Task details: Return, without anything added, the lines from the one containing "tăng (54, 2367)" through the end of the entries below, exactly as written.

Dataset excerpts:
--------------------
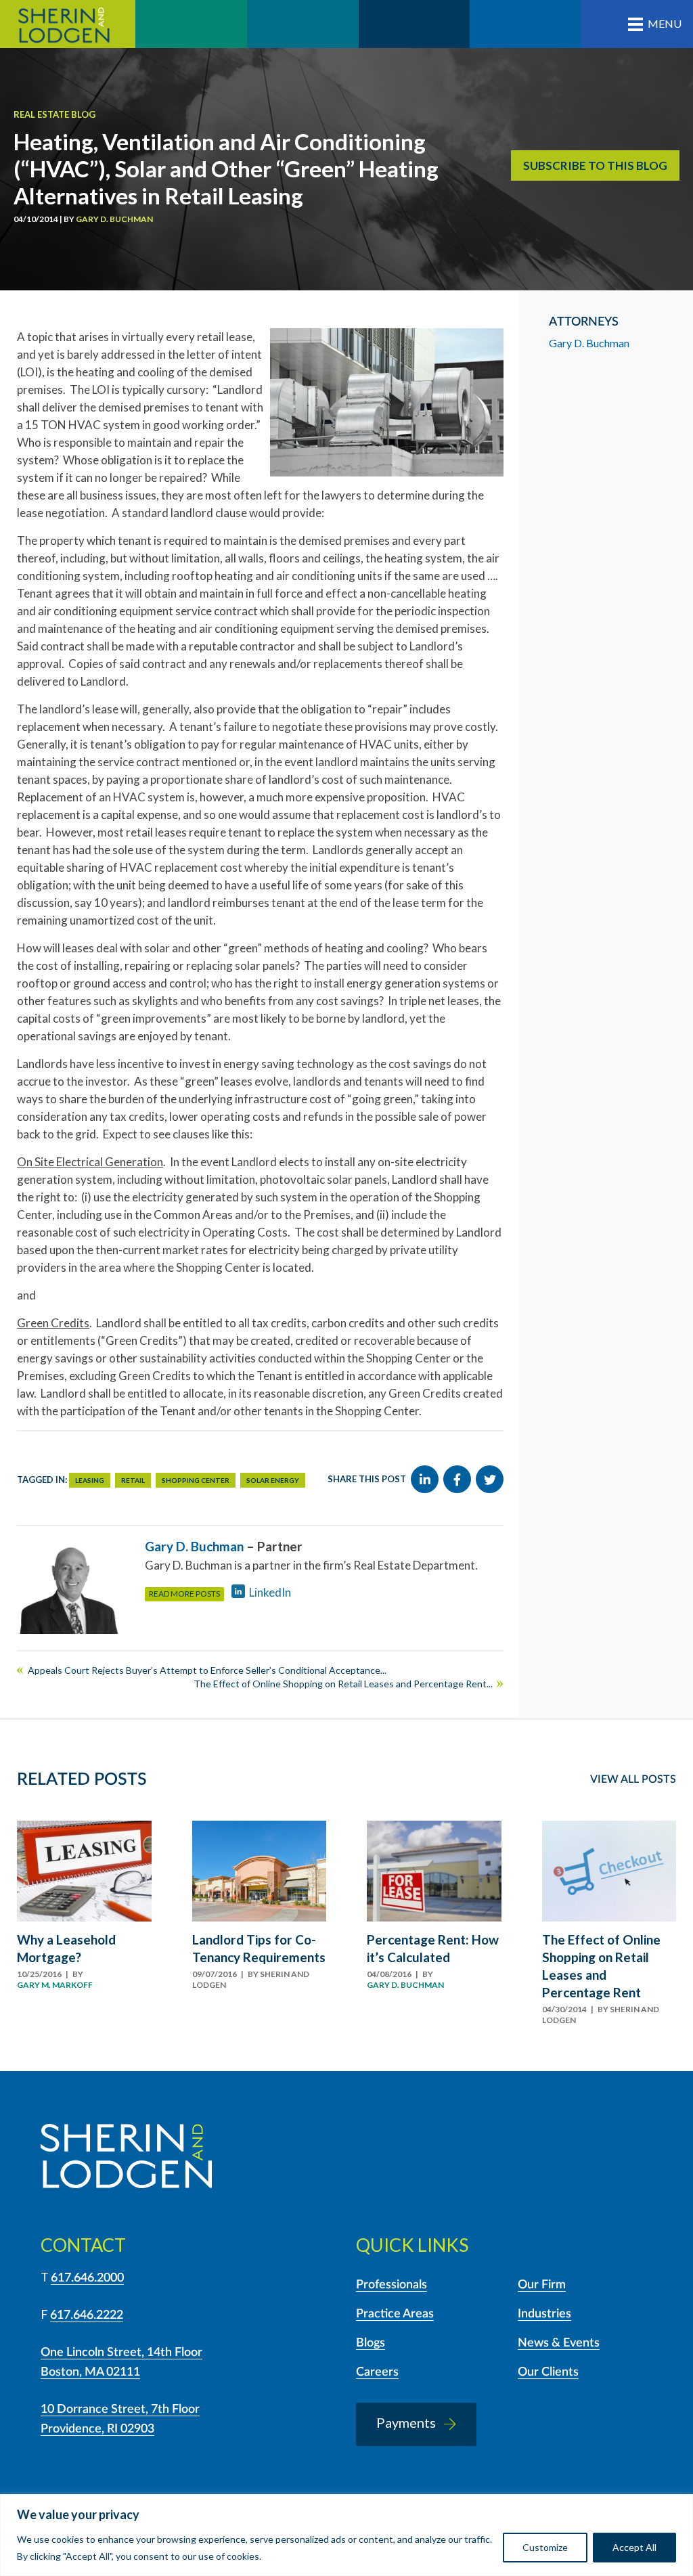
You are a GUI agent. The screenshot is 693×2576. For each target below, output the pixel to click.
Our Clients (548, 2372)
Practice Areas (395, 2314)
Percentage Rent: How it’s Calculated (433, 1948)
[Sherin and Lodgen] (126, 2158)
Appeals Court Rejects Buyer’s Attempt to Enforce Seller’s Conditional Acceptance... (207, 1670)
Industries (544, 2314)
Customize (545, 2547)
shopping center (195, 1480)
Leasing (89, 1480)
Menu (664, 23)
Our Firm (542, 2285)
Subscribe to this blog (595, 165)
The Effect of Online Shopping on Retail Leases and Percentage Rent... (343, 1683)
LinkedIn (270, 1592)
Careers (377, 2372)
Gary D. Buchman (114, 219)
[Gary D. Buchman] (73, 1588)
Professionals (391, 2285)
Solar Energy (272, 1480)
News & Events (559, 2343)
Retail (133, 1480)
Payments (406, 2422)
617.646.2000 (87, 2278)
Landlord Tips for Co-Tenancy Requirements (259, 1948)
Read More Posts (184, 1594)
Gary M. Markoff (55, 1985)
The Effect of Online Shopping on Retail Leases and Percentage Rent (601, 1966)
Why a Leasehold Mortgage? (66, 1948)
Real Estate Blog (54, 114)
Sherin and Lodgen (67, 24)
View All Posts (633, 1779)
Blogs (370, 2343)
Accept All (634, 2547)
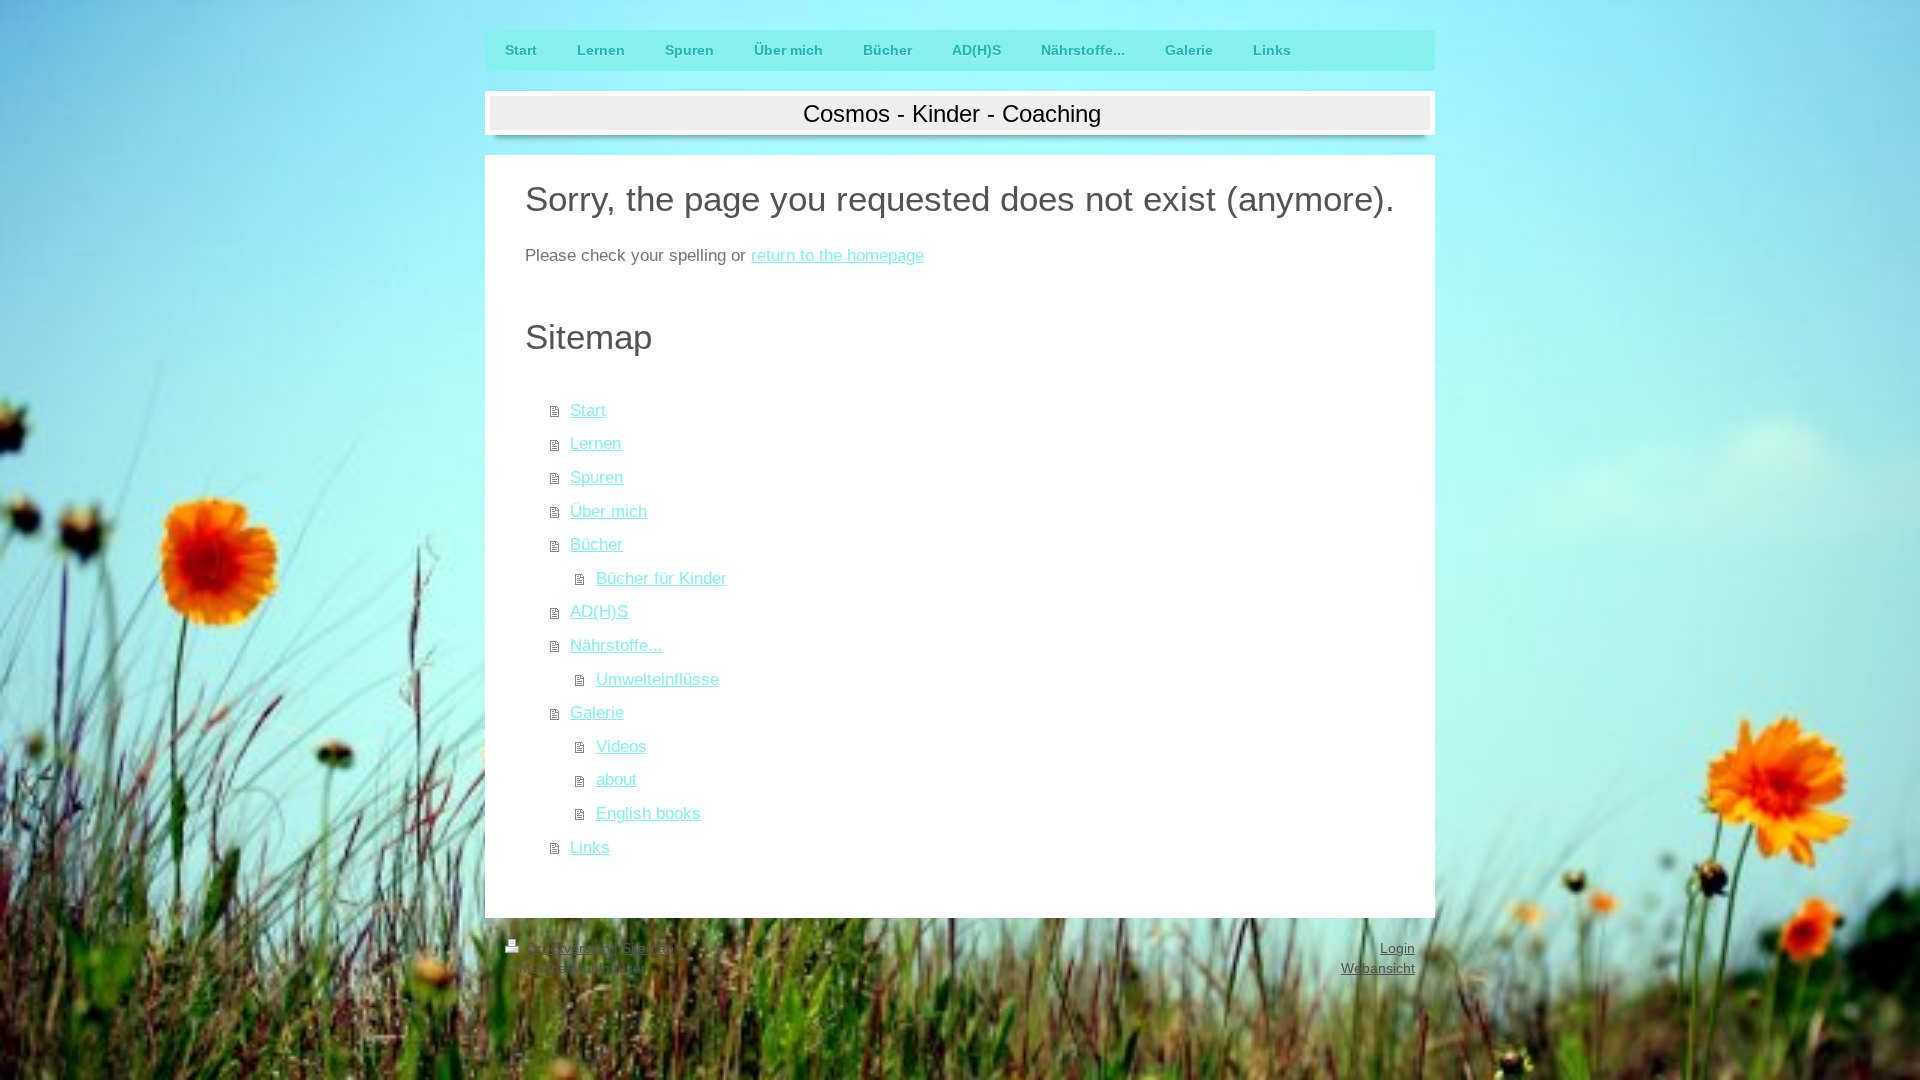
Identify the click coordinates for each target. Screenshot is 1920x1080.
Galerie (597, 712)
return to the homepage (837, 255)
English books (648, 813)
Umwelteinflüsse (657, 679)
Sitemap (648, 948)
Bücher (596, 544)
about (616, 779)
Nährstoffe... (616, 645)
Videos (621, 746)
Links (590, 847)
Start (588, 410)
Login (1397, 948)
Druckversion (568, 948)
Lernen (595, 443)
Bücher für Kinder (661, 578)
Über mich (608, 511)
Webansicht (1378, 968)
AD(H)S (599, 611)
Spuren (596, 477)
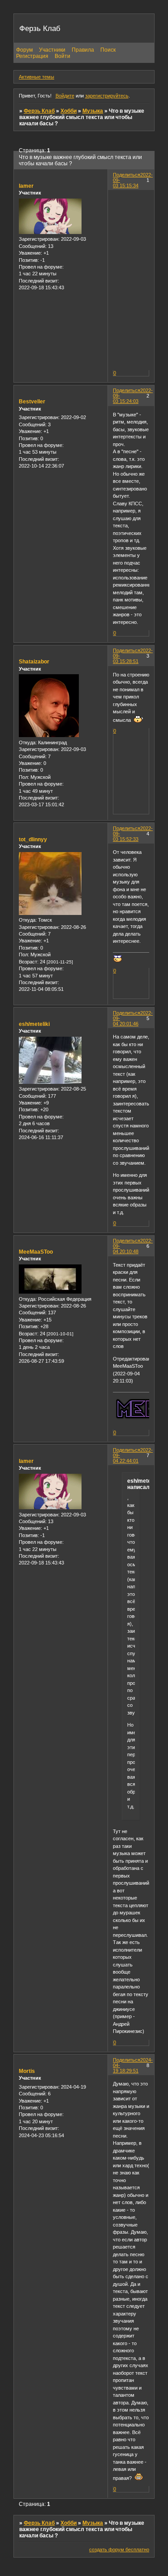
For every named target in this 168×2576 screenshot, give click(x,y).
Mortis (27, 2071)
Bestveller (32, 401)
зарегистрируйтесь (107, 95)
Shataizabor (34, 661)
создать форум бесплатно (119, 2549)
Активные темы (36, 77)
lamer (26, 186)
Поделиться (126, 174)
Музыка (92, 111)
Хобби (68, 111)
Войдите (65, 95)
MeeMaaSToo (36, 1252)
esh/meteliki (34, 1024)
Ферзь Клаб (39, 111)
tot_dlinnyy (33, 839)
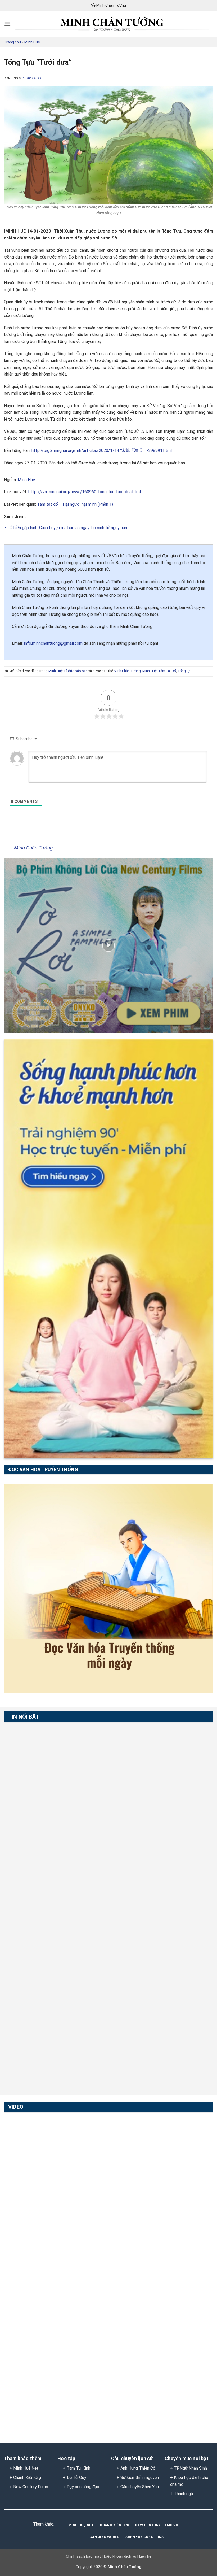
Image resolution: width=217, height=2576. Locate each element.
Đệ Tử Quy (76, 2477)
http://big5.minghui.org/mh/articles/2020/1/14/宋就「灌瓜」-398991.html (101, 450)
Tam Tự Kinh (78, 2468)
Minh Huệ (32, 42)
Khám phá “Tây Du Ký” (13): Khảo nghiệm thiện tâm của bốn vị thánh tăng (54, 2367)
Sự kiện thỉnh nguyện (139, 2477)
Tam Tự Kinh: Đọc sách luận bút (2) (39, 1794)
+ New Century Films (29, 2486)
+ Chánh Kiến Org (25, 2477)
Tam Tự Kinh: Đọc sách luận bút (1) (39, 1734)
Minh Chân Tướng (127, 671)
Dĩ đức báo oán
--------------------
Reply to the exercise:
Khám phá “Tây Du Ký” (13): Khảo nghiệm thiện tâm của bốn vị thánh tăng (54, 2367)
Sự kiện thỉnh nguyện (139, 2477)
Tam Tự Kinh: Đọc sách luận bút (2) (39, 1794)
+ New Century Films (29, 2486)
+ Chánh Kiến Org (25, 2477)
Tam Tự Kinh: Đọc sách luận bút (1) (39, 1734)
Minh Chân Tướng (127, 671)
Dĩ đức báo oán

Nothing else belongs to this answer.